As companies around the world look to get a jump on AI efforts, there’s one major question: with dozens of potential AI use cases but limited resources, how can organizations prioritize the right projects?
The key to leading successful initial AI projects is choosing use cases that:
- Have high business value and
- Have a high likelihood of success.
Note that this primarily applies to an organization’s first efforts in AI, not necessarily all future AI projects. Why? Because not properly quantifying potential AI use cases with the right questions up front puts executive sponsorship for future endeavors at risk - it is critical to be able to measure expected lift and make an impact in order to instill trust in the initiative and secure support for future initiatives.

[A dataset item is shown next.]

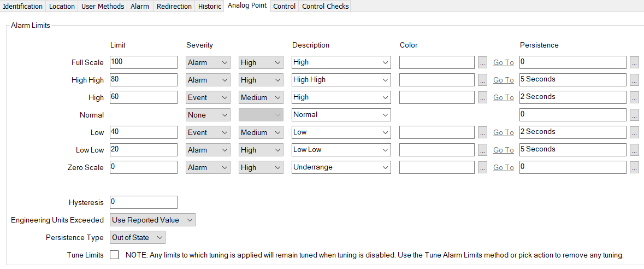The height and width of the screenshot is (269, 644).
Task: Open the Full Scale persistence ellipsis button
Action: tap(634, 62)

A Framework for Choosing an AI Project
An ideal AI project will have clear and compelling answers to each of these questions:
- WHO will this project benefit?
- HOW will it specifically improve experience or outcomes, and HOW can this be measured?
- WHY is using AI for this purpose better than existing processes?
- WHAT is the upside if it succeeds, and WHAT are the consequences if it fails?
- WHERE will the data come from, and does it already exist?
- WHEN should an initial working prototype and, subsequently, a final solution in production be delivered?
Ultimately, defining each of these questions requires one underlying strategy: collaboration. That is, the only way to really define AI projects before getting started in a way that will make them successful is to involve everyone, from the business to IT and those in between. Communicating on what the stakes are, current processes, deliverables, timeline, etc.: these important components cannot simply be decided on and dictated from a data scientist or even a larger data team alone.